The US $1.6m Garden City informal settlement upgrade project in Mfuleni, Cape Town, South Africa is set to be completed in June. The project comprises 467 individual serviced sites for qualifying beneficiaries from the Garden City informal settlement and surrounding community.
Beneficiaries will have access to individual water and sanitation services. The City has also installed formal stormwater infrastructure, paved access roads and pathways to enhance safety and access for basic and emergency services.
Also Read: 35 Housing Projects in the Social Housing Pipeline for Western Cape in South Africa
Bringing greater formality to informal settlements
This is in line with the City’s commitment of bringing greater formality to informal settlements where it is possible to do so; to mainstream basic services provision and to improve the lives of the most vulnerable residents amid rapid urbanisation and growing informality. These upgrade projects are key interventions in addressing the need for affordable accommodation and of enhancing the safety of our residents who live in informal conditions.
According to Executive Mayor, Alderman Dan Plato, Garden City upgrade project also enables economic opportunity and an economic stimulus in the area due to local labour deployment and other services, where possible. “We are not going to address the extreme housing need in Cape Town and in the rest of South Africa for that matter by focusing only on one type of housing delivery, the formal subsidy housing model or Breaking New Ground programme. We need to look at addressing the growing informality and budgets and plans should, and will, increasingly align to site and service models to ensure faster and larger scale delivery,” he said.

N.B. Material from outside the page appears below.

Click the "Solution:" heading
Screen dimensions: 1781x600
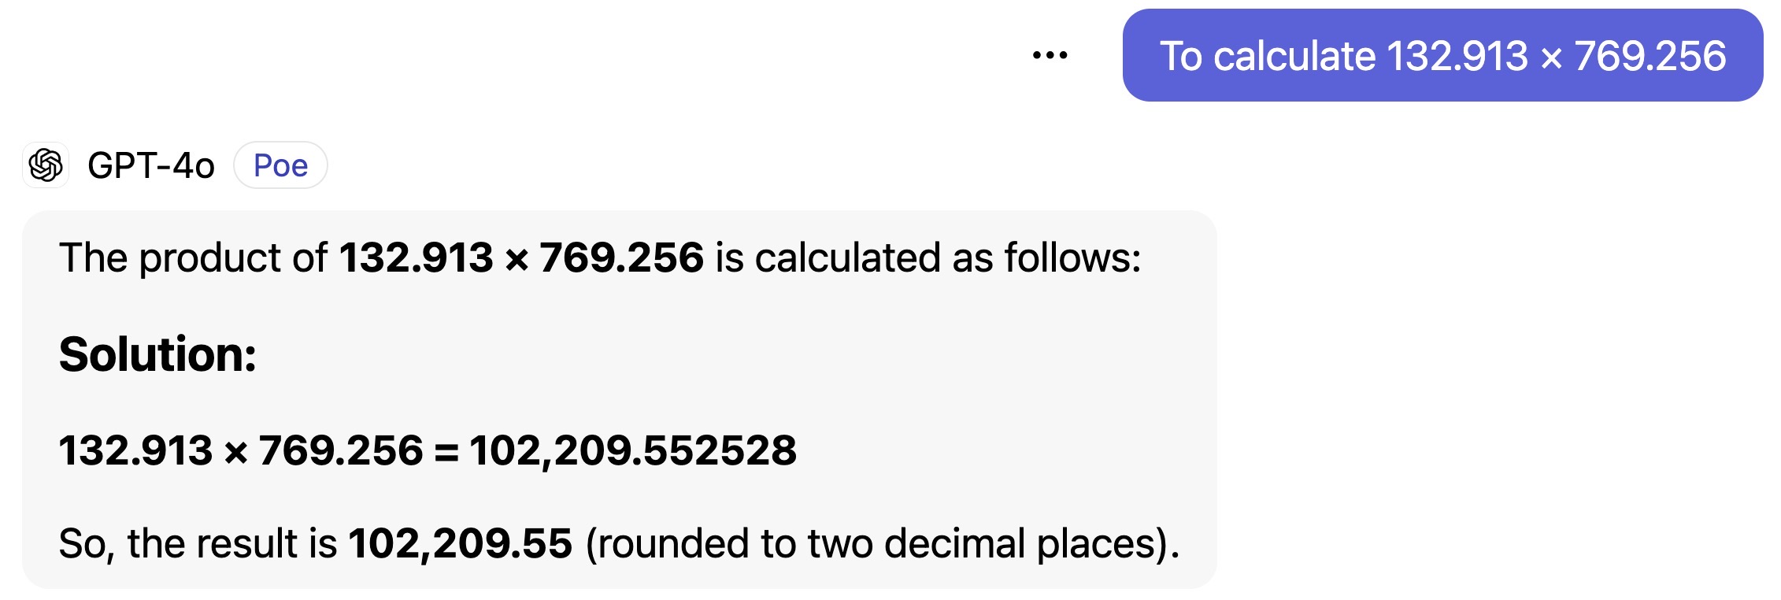157,354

The City’s Mayoral Committee Member for Human Settlements, Councillor Malusi Booi said that urbanisation is not a municipal challenge alone, all tiers of government, the private sector and civic organisations, must work together and ensure that the country is ahead of the curve with the plans to address rapid urbanisation. “We must bring our communities on board with the alternative forms of accommodation that there are on offer, such as the upgrading of informal settlements,” he added.